Кубанец, натыкаясь на людей и лошадей, доехал до головного отряда, слегка нагнулся с седла, переговорил с командиром. Тот нахмурился, глянул на смутно идущих, поминутно проступающих и теряющихся солдат, приостановился и чужим, не похожим на свой, хриплым голосом, скомандовал:
— По-олк, стой!..
Душная мгла сейчас же, как вата, проглотила его слова, но, оказывается, где нужно, услышали и, все удаляясь и все слабея, прокричали на разные голоса:
— Батальон, стой!.. Ро-ота… стой!
И где-то совсем далеко едва уловимо подержалось и мягко погасло:
— …сто-о-ой!..
Гул шагов в головной колонне смолк, и все дальше и дальше побежало замирание движения, и в остановившейся мутно-горячей мгле на секунду наступило не только молчание, но и тишина, великая тишина бесконечной усталости, беспощадного зноя. Потом разом наполнилась многочисленным сморканием; откашливали набившуюся пыль; поминали матерей; крутили из листьев и травы цигарки, — и медленно оседающая пыль открывала лица, лошадиные морды, повозки.
Сидели на обочинах, в шоссейных канавах, держа между колен штыки. Неподвижно под палящим солнцем лежали, вытянувшись на спине.
Бессильно стояли лошади, свесив морды, не отгоняя густыми тучами липнувших мух.
— Вста-ва-ай!.. Эй, подымай-ся-а-а!..
Никто не шевельнулся, не тронулся: так же было неподвижно шоссе с людьми, лошадьми, повозками. Казалось, не было силы поднять людей, как груду камней, налитых зноем.

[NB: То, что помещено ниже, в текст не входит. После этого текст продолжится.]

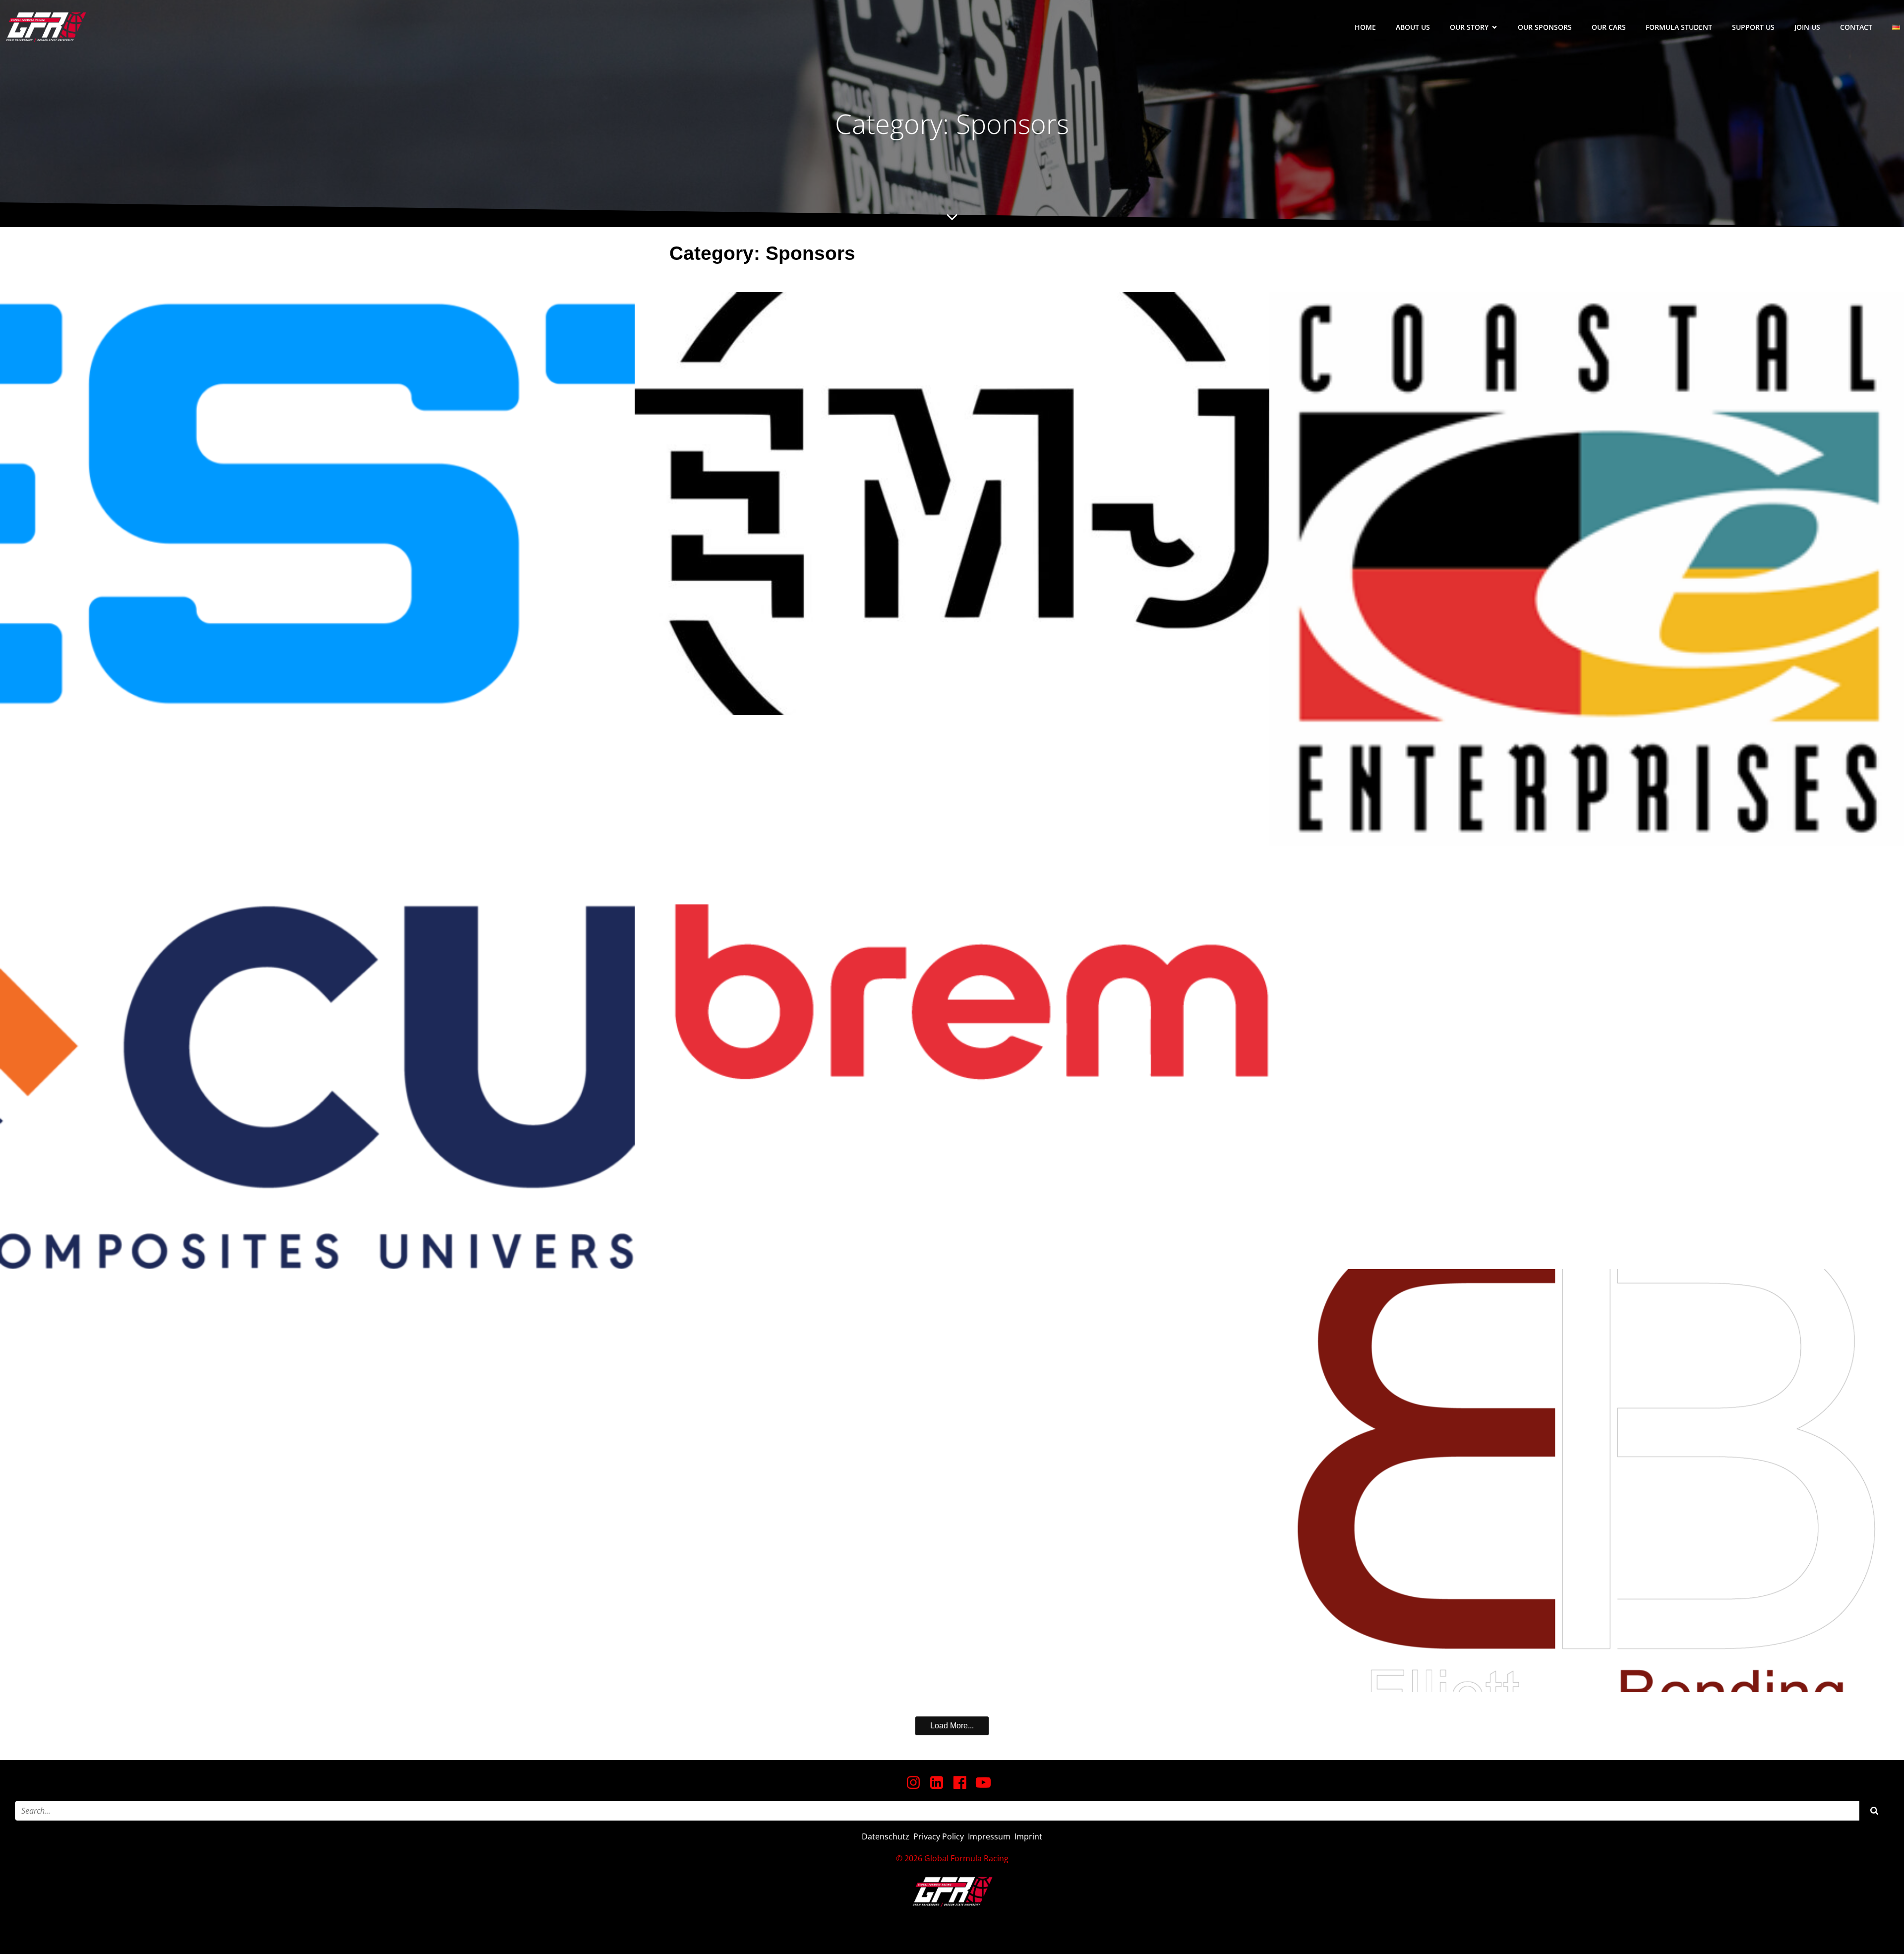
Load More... (952, 1725)
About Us (1413, 27)
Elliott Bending (1586, 1480)
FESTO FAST (318, 503)
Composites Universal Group (317, 1057)
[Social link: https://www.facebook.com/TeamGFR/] (963, 1783)
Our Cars (1609, 27)
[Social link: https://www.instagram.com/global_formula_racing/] (917, 1783)
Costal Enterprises (1587, 568)
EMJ (952, 503)
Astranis (1587, 972)
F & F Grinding (952, 1480)
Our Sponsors (1545, 27)
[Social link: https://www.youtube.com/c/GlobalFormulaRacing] (987, 1783)
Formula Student (1679, 27)
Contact (1856, 27)
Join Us (1807, 27)
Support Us (1753, 27)
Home (1365, 27)
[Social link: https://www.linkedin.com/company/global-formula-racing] (940, 1783)
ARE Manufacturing (317, 1341)
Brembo (952, 991)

— Вставайте же… так вас и так… Какого дьявола!
Как приговоренные, поднимались по одному, по два и, не строясь и не дожидаясь команды, шли, как попало, положив давящие винтовки на плечи, глядя воспаленными глазами.
Шли вразброд по шоссе, по обочинам, по косогорам. Заскрипели повозки, и бесчисленно затолклись тучи мух.
Обугленные лица, сверкающие белки. Вместо шапок под страшным солнцем на головах лопухи, ветки; жгуты навернутой соломы. Шагают босые, истрескавшиеся, почернелые ноги. Иной, как арап, чернеет голым телом, и лишь бахромой болтаются тряпки около причинного места. Сухие мышцы исхудало выступают под почернелой кожей, и шагают, закинув голову, с винтовками на плечах, крохотно сузив глаза, раскрыв пересохшие рты. Лохматая, оборванная, почернелая, голая, скрипучая орда, и идет за ней зной, и идут за ней голод и отчаяние. Снова нехотя изнеможенно подымаются белые облака, и с самых гор сползает в степь бесконечно клубящееся шоссе.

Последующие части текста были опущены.